YOUR ADVOCATE | The Daily Star
12:00 AM, March 28, 2017 / LAST MODIFIED: 12:57 AM, March 28, 2017


This week Your Advocate is Barrister Omar Khan Joy, Advocate, Supreme Court of Bangladesh. He is the head of the chambers of a renowned law firm, namely, 'Legal Counsel', which has expertise mainly in commercial law, corporate law, family law, employment and labor law, land law, banking law, constitutional law, criminal law, IPR and in conducting litigations before courts of different hierarchies.


I am 23 years old, student of a private university and living in student hostels. For the past one month, a man identifying himself as 'Faisal' has been repeatedly calling me on my cell-phone. Every time, he makes different excuses to talk to me and I explained very clearly that I don't wish to speak to him as I don't know him. He keeps calling me, at least 30 to 40 times a day. I stopped receiving the calls and I blocked his number. Later, he started calling me from different numbers and I blocked those numbers as well. I am scared now as he sometimes sends messages addressing me by my name and writes that he knows where I live. I am now concerned about my personal safety on top of being seriously harassed. Is there anything I can do to stop this harassment?

Thanking you,

Suma (not real name)



Dear Reader, as I can understand from reading your problem, having phone calls and text messages from an unknown person is a serious issue of harassment. The simplest solution in these circumstances is provided in section 70(2) of the Bangladesh Telecommunication Act 2001, which provides that it shall be lawful for the operator, upon a complaint and authorisation from the person to whom continuous unwanted calls are made, to trace the source of, to intercept, monitor or record the calls or to take steps to prevent the calls. As such, you may report the number(s) to your concerned network operator and authorise them to block these calls from reaching your number anymore. However, I must also explore other options since you have already mentioned that the unknown person makes phone calls from several different numbers and it might, at one point, become impractical to keep approaching the operators to block all such numbers.
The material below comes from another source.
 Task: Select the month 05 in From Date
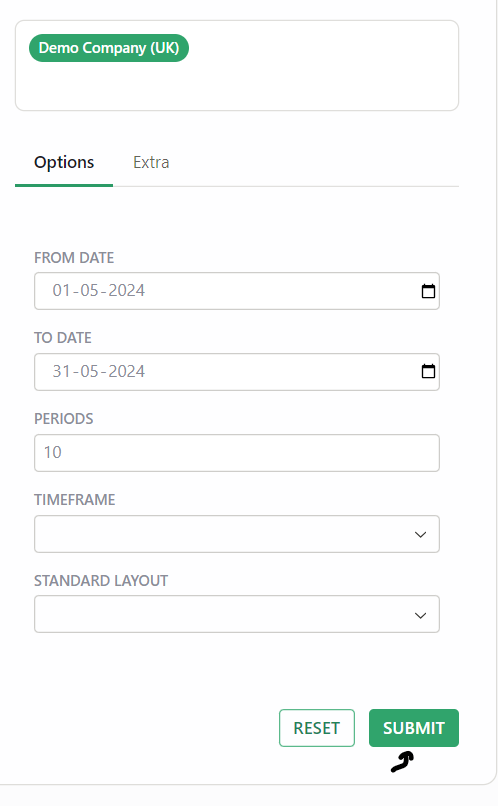(89, 290)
Causing 'annoyance by telephone calls' is in fact a crime under the above mentioned law and this is exactly where redress can be sought for the unpleasant mental suffering that you are facing in the current scenario. According to section 70 of the 2001 Act, a person commits an offence if he, without a reasonable excuse, repeatedly makes telephone calls to another person in such a manner that the calls cause annoyance or inconvenience to that other person.

Applying this legal provision to your situation, it can very well be said that 'Faisal' (assuming that this is in fact his real name) is highly likely to have already committed an offence since his forty or so phone calls in a day for one whole month have undoubtedly caused you adequate annoyance and inconvenience.
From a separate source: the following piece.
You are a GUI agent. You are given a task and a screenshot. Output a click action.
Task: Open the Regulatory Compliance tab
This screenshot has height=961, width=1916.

Having identified the offence, I shall now guide you through the procedure by which you can make a complaint to the relevant authorities for the taking of steps against Mr. Faisal. Section 78 of the Act details the procedure for inquiry, investigation procedure and lodging of complaint for the offence. Generally, inquiry, investigation and lodging of a case for an offence committed under the 2001 Act are done by an inspector of the Bangladesh Telecommunication Regulatory Commission (BTRC), which is the concerned commission for these matters. However, the law also provides for the scope for inspectors of the law enforcement agencies to be authorised to undertake these inquiries, investigation and the lodging of complaints. As such, at the initial stage, you may either approach to the BTRC or your nearby police station, and inform them about the constant phone calls, providing them with the phone-number(s) of the caller and all other details.

If Mr. Faisal is ultimately traced and found guilty of the offence on completion of the case, the maximum penalty that he may suffer is a fine that may amount to a maximum of one lakh taka. If Mr. Faisal fails to pay a fine that is imposed by the courts, he may also face imprisonment up to six months.

You might be looking for the fastest alternative to make the calls stop for good as soon as possible and it might not be desirable for you to pursue a complaint to the authorities that would entail enquiries, investigation and then ultimately lodging a case. I advise you to approach to your network operator at the earliest instance and try to block calls and texts from as many of the numbers as possible. I would also advise you to at least keep the local police station or the BTRC informed of the matter and take their suggestion since such constant calls may be very intimidating and also unsafe depending upon how much information the caller has about you.

I hope that the above advice shall provide you with some guidance and help you reach a safe solution to the problem.